Um junge Leute für Pflegeberufe warb am Mittwoch die Diakonie Auerbach. Dabei ging sie ungewöhnliche Wege.

Auerbach.

"Langsamer bewegen, sonst schwitze ich noch mehr." Das denke ich, als ich im Pflegezentrum der Diakonie Auerbach an der Lindenallee durch einen Gang gehe. Außerdem schränkt eine Spezialbrille meine Sicht stark ein. Es sieht so aus, als würde dichter Dunst über den Flur wabern. Die Treppe, die ich für das Foto hochsteigen soll, ist kaum zu erkennen. Ich ertaste das Geländer mehr, als dass ich es sehe.
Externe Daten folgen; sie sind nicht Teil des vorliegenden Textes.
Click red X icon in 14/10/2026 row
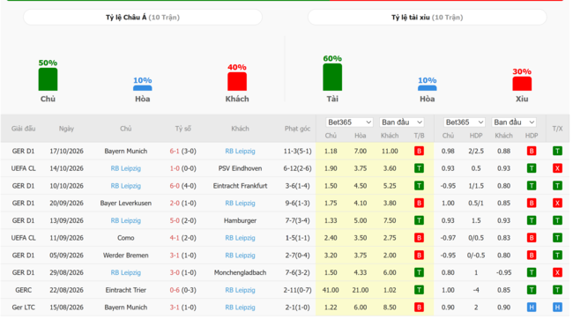This screenshot has height=319, width=573. coord(557,168)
Die Stufen erkenne ich nur als eine graue Masse. Kein Wunder, denn die Brille soll das Gefühl vermitteln, das man an Grünem Star, einer Augenkrankheit, erkrankt ist. Beim Treppensteigen merke ich, wie mich die Gewichte am Bein behindern.

Nach einem kurzen Testlauf bin ich froh, dass ich Spezialbrille, Weste, Manschette und Schuhe wieder abnehmen kann. So soll es sich anfühlen, wenn man 70, 80 Jahre alt ist. Den Eindruck vermittelt eine insgesamt etwa 20 Kilogramm schwere Spezialkleidung, die Anka Ficker vom Gemeinnützigen Schulungszentrum Auerbach an einem Stand im Pflegezentrum bereithielt. Sie gehörte zu mehreren Angeboten, die die Diakonie anlässlich des "Aktionstages Pflege" am Mittwoch in dem Seniorenheim unterbreitet hat. "Unsere Umschüler sollen wissen, auf was sie sich bei der Ausbildung zum Aktenpfleger einlassen", so Anka Ficker. Und genau darauf kommt es der Diakonie an: Jugendliche für Pflegeberufe zu interessieren. "Wir haben in den vergangenen Jahren festgestellt, dass sich immer weniger junge Leute für eine Ausbildung im Pflegebereich bewerben", sagt Franziska Pietschmann. Sie ist Fachbereichsleiterin Pflege bei der Diakonie und hatte den Aktionstag vorbereitet. Hatte der Wohlfahrtsverband vor zehn Jahren noch 20, 30 Bewerber pro Lehrstelle, sind es jetzt noch vier, fünf. In den drei Heimen der Diakonie Auerbach werden insgesamt neun Jugendliche in der Altenpflege ausgebildet. Für das im Spätsommer beginnende Ausbildungsjahr gebe es noch freie Lehrstellen, so Franziska Pietschmann. Jugendliche und Schüler, die sich für eine Arbeit bei der Diakonie interessieren, können sich in den Sommerferien eine Woche in einer deren sozialen Einrichtung informieren. Bisher sei es der Diakonie gelungen, frei werdende Stellen zu besetzen. Damit das auch in Zukunft so bleibt, hatte der Wohlfahrtsverband für gestern Auerbacher Schulen eingeladen. Außerdem präsentiert sich die Diakonie bei Ausbildungsmessen.